### Extract:
Cross Validation

The test error is the average error that results from using a statistical learning method to predict the response on a new observation. For a dataset, a statistical learning method is suitable if it gives a low test error. If a test dataset is available then the test error can be calculated but its not generally the case. Training error is calculated by applying statistical learning methods to the observations used in the training. This is quite different than the test error rate and can underestimate the test error also.

If a test dataset is unavailable then the test error rate can be found out by several ways. First some mathematical adjustments can be made to the training error rate to estimate the test error. And a subset of the training data can be kept away from model fitting and be then applied to the learning methods to get a test error.

Validation Set Approach

This method is used to estimate the test error associated with fitting a particular statistical learning method on a set of observations. It involves randomly dividing the available observations into two sets – a training set and a validation set. The training set is used to fit the model on while the fitted model is used to predict the responses for the observations in the validation set. The validation set error rate gives an estimate of the test error rate.

### Data provided:
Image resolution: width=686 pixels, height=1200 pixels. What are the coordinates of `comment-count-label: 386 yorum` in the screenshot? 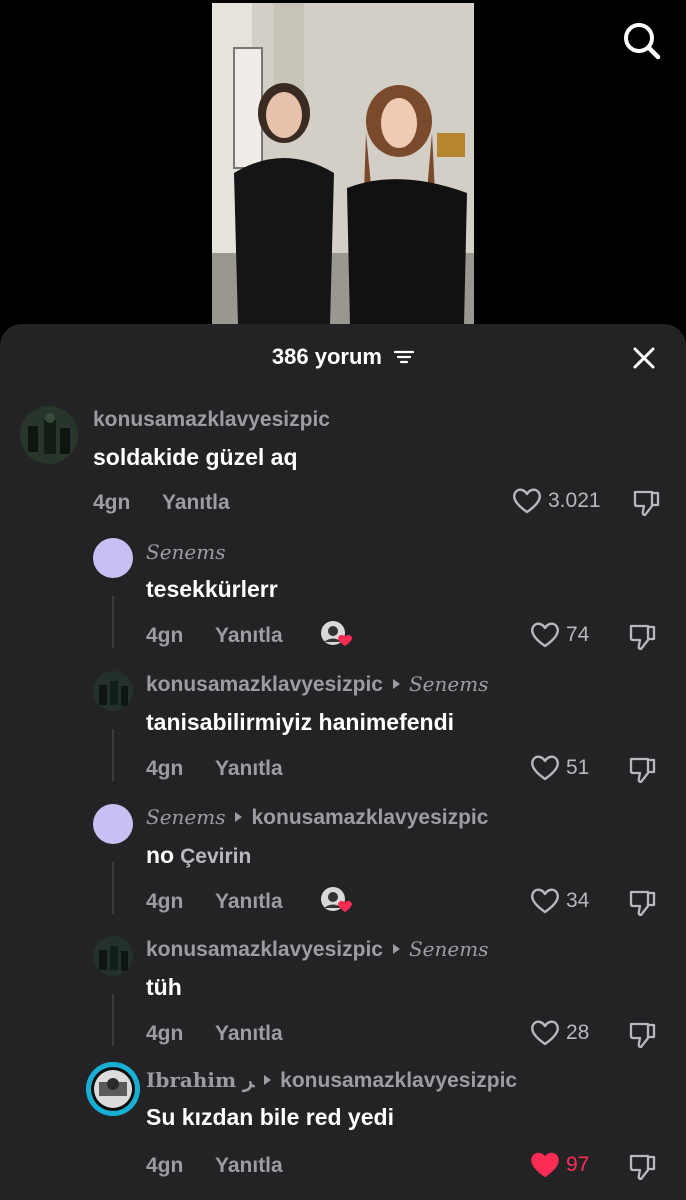 It's located at (326, 356).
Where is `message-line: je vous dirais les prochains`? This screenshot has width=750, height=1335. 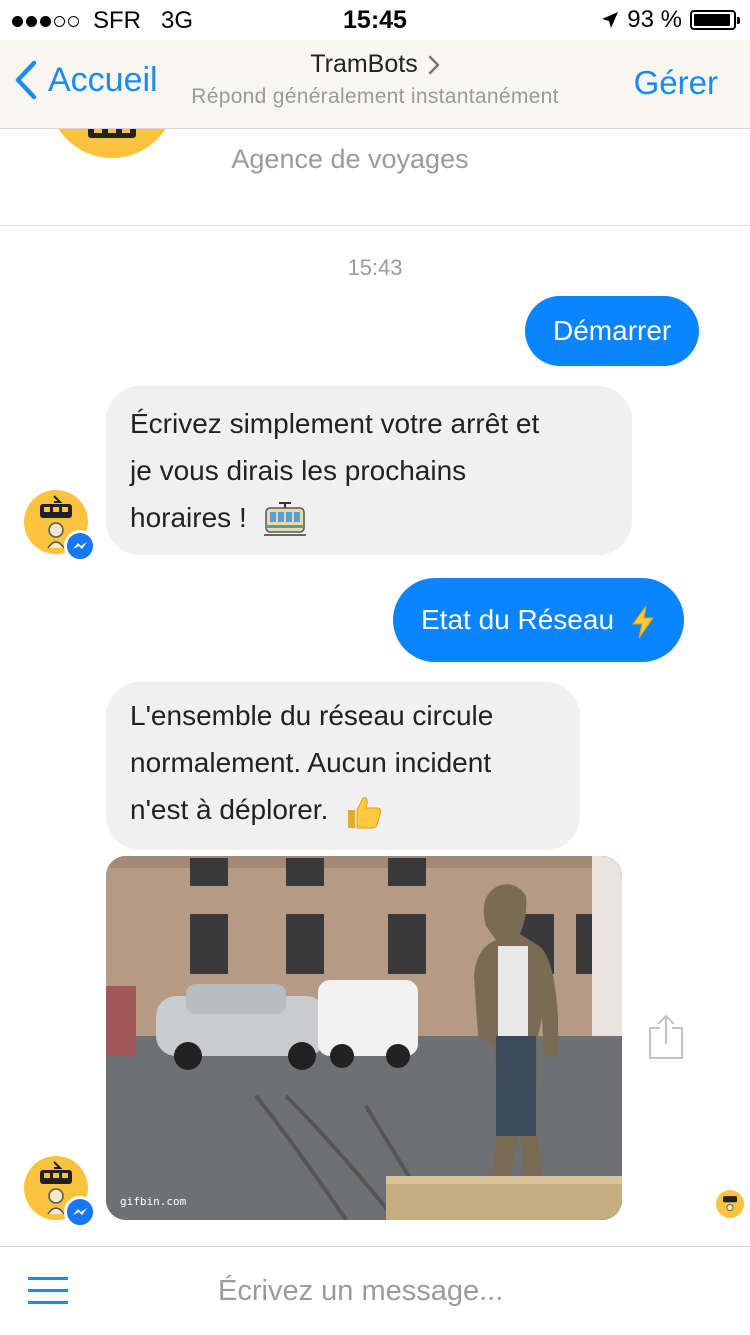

### Apply what you read:
1. Answer these from the cross-validation extract, one line each:
(a) What makes a statistical learning method suitable for a dataset?
(b) How is training error calculated?
(c) Into which two sets does the validation set approach randomly divide the available observations?
2. Resume the cross-validation extract after its final sentence.

### Solved problems:
1.
(a) It gives a low test error.
(b) By applying statistical learning methods to the observations used in the training.
(c) A training set and a validation set.

2.
validation set

The division should be made so that both the subsets are of comparable sizes but it can happen in any random manner. But if the observations are divided again and again and the same learning method is used to produce the test error, then there would be some variation in the error rates produced each time.

Though conceptually simple and easy to implement, the validation set approach has some potential drawbacks:

The validation estimate of the test error rate can be highly variable depending on which observations are included in the training set and which observations are included in the validation set.
Some statistical methods don’t perform well with fewer observations. So when using the validation set approach on a subset of the observations, the error rate may tend to overestimate the test error rate for the model fit on the entire data set.

Leave-one-out-cross-validation

Leave-one-out-cross-validation (LOOCV) is related to the validation set approach but it attempts to address the drawbacks of the method.

Like the validation set approach, LOOCV involves splitting the set of observations into two parts. But instead of creating two subsets of comparable sizes, a single observation $(x_1,y_1)$ is used for the validation set and the remaining observations $(x_2,y_2),…,(x_n,y_n)$ make up the training set. The statistical learning method is fit on the n-1 training observations and a predictory $\hat{y_1}$ is made for the excluded observation. As $(x_1, y_1)$ was not used to fit the method, ${MSE_1}=(y_1-\hat{y_1})^2$ provides an approximately unbiased estimate for the test error. But as $MSE_1$ is based upon a single observation which is highly variable hence it is a poor estimate.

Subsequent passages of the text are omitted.